3月は疲れ果てて少なめの5冊を読了。
乾くるみ 物件探偵
感想:
"物件の感情が視える"というエキセントリックな探偵役の登場する短編集。謎やトリック自体は小粒な印象でしたが、人間の業の深さが垣間見え、不動産業界怖いなーと自分が小市民であることを再確認させられました。
天袮涼 謎解き広報課
感想:
自治体広報誌に焦点を当てた、連作短編集。天袮涼の連作短編には、「葬式組曲」や、「セシューズ・ハイ」といった、全編を通して貼られた壮大な伏線が特徴的で、そういった点を好んでいたのですが、本作を読んで氏の小説のもう一つの魅力に気が付かされました。それは、職業人の熱量がヒシヒシと伝わってくること。パワフルに動き回るスーパーマンのような登場人物を描いているわけではないのですが、プロットに絡めて半ば狂気にも似た信念を持って仕事に臨んでいる人々が描かれています。
この小説も、前述2作のような派手な結末が用意されているわけではないのですが、登場人物の仕事に対する熱意や愛情がしっかり書かれていて、こういうところも天祢涼のファンになった理由なのかなと自分のことながら新たな発見になった一冊でした。
市川憂人 ブルーローズは眠らない
感想:
前作"ジェリーフィッシュは凍らない"から、探偵役の刑事マリアと漣が再び登場する本作。一点だけ、アンフェアじゃないか?と思う部分はあるものの、着地点を見つけることのできないストーリーに、「一体この話はどう決着をつけるのだろう?」とグングン引き込まれる出来栄えでした。
"薔薇の蔦で覆われた密室"に被害者の首だけが残されるという、前作並の本格めいた謎を筆頭に、数多くの魅力ある謎が詰め込まれている快作です。
貴志祐介 極悪鳥になる夢を見る
感想:
貴志祐介のエッセイ集。あとがきで著者も述べているが、決して良質なエッセイ集ではない。…ないのだが、第I章と第II章は背筋が粟立つようななんともいえない味わいがあり、この2つの章だけなら味のあるエッセイ集となったように思う。それだけに他の章の出来がイマイチだったのは残念。
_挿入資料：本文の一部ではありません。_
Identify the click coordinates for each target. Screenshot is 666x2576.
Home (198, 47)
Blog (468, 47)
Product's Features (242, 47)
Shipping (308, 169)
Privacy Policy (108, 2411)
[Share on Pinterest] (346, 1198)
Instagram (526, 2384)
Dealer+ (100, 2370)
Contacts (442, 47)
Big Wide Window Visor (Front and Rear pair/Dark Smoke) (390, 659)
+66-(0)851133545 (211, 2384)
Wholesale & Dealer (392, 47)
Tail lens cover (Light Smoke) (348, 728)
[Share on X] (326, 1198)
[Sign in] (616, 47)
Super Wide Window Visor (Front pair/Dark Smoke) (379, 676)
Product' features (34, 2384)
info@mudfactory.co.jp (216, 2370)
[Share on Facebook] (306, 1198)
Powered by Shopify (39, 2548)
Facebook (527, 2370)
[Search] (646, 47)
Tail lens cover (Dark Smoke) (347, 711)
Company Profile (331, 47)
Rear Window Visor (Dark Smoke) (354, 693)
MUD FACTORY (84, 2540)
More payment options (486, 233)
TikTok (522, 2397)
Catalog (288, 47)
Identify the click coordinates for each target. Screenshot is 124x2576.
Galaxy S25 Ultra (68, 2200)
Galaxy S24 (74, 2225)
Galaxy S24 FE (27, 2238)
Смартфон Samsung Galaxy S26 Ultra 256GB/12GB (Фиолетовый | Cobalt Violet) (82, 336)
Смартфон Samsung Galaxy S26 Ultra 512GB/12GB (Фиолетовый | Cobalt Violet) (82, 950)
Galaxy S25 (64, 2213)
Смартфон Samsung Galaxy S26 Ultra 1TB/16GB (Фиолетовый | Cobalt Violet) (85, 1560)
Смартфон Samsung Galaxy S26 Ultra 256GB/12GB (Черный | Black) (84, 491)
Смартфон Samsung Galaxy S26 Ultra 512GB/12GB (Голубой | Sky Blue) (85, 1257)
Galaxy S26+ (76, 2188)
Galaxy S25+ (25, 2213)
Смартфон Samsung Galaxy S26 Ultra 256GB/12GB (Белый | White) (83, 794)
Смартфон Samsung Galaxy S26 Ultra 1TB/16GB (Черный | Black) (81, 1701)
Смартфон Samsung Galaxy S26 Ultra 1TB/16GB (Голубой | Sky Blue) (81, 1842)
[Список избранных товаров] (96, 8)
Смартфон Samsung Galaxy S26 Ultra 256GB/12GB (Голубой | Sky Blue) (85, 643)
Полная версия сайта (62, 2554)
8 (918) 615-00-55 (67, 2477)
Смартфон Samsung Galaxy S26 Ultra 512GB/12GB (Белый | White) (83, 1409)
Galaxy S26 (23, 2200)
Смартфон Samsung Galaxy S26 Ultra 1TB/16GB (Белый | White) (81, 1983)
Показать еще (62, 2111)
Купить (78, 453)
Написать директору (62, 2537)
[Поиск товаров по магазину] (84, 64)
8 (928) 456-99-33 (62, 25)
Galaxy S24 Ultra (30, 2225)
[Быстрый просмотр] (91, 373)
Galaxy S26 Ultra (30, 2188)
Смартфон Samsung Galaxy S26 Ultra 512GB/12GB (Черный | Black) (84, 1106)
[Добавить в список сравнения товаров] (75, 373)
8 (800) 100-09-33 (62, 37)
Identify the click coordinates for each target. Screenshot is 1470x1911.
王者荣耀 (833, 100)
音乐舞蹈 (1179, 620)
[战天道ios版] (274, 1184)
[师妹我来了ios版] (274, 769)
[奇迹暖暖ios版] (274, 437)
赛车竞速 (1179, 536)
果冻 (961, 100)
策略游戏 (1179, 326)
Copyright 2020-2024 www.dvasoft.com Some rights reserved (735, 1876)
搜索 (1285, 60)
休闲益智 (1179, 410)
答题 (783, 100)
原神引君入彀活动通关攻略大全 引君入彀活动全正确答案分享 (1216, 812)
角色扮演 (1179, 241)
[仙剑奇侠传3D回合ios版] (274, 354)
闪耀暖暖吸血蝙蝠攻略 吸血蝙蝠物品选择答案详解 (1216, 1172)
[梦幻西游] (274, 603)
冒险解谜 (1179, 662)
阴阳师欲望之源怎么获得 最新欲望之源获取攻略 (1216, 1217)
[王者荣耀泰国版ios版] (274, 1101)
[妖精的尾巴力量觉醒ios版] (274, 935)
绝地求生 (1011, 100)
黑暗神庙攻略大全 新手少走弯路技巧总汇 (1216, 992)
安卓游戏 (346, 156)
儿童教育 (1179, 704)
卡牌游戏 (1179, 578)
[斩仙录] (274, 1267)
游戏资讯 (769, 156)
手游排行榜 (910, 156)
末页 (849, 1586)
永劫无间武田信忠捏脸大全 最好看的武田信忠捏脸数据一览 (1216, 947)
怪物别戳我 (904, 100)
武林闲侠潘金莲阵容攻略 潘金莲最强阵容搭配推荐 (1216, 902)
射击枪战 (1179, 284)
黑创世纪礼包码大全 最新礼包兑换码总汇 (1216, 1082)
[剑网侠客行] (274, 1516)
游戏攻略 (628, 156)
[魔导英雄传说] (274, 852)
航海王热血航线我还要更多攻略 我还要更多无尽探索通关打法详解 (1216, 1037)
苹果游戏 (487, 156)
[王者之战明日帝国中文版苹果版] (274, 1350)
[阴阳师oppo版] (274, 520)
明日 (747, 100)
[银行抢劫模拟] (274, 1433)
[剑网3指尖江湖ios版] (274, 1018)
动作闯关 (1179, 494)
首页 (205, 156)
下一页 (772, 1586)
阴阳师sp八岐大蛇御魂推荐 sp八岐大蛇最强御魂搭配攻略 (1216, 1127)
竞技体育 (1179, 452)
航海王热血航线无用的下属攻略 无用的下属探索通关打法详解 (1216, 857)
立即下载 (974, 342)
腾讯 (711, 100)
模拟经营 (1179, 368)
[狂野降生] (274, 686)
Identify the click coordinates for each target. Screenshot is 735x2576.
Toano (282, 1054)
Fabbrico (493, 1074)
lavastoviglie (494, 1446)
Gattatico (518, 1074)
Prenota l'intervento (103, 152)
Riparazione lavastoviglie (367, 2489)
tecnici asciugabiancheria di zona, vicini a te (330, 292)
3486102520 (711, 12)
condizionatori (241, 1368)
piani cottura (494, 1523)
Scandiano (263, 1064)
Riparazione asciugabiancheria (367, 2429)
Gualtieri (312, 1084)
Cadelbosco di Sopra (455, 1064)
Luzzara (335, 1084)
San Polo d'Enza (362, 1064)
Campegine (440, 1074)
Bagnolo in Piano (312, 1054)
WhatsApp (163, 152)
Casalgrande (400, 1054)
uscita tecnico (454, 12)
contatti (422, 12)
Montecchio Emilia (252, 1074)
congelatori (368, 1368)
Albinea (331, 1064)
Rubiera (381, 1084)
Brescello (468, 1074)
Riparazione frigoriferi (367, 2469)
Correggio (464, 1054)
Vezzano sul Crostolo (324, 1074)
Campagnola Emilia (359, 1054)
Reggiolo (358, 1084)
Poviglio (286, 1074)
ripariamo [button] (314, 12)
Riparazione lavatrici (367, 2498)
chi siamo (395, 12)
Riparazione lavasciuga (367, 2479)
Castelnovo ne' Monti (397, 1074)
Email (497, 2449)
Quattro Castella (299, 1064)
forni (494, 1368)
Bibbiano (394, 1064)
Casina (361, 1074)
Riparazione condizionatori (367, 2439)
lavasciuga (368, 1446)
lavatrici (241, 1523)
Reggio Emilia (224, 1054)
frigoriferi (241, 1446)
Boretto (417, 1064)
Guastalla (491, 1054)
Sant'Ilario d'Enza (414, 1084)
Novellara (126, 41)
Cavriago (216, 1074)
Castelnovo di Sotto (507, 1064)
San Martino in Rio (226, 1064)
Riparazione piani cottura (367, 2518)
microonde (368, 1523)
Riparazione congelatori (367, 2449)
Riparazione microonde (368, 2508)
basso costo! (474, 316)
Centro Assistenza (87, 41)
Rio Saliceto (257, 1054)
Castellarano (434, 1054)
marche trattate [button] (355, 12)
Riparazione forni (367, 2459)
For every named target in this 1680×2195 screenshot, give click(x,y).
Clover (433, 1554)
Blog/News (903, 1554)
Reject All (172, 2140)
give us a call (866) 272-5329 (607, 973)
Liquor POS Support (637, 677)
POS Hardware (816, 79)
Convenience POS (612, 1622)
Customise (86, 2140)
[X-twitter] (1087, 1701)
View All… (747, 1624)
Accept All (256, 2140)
まあ、本業はエッセイストではないので別にいいのだけれども。
北山猛邦 密室から黒猫を取り出す方法
感想:
"気弱過ぎる名探偵 音野順"を探偵役に据えた短編集。北山猛邦の作品を読んでみようかなと思い、まずは音野順シリーズからと思ったのですが、実は本作は第2短編集。第1短編集と勘違いして手に取ったのですが、本作からでも問題なく読めます。
"物理の北山"の異名を持つ作者ですが、その異名どおりの作品あり、企みに満ちた作品ありで、非常に楽しめた作品集でした。
個人的ベストは倒叙式ならではの仕掛けが炸裂する「停電から夜明けまで」。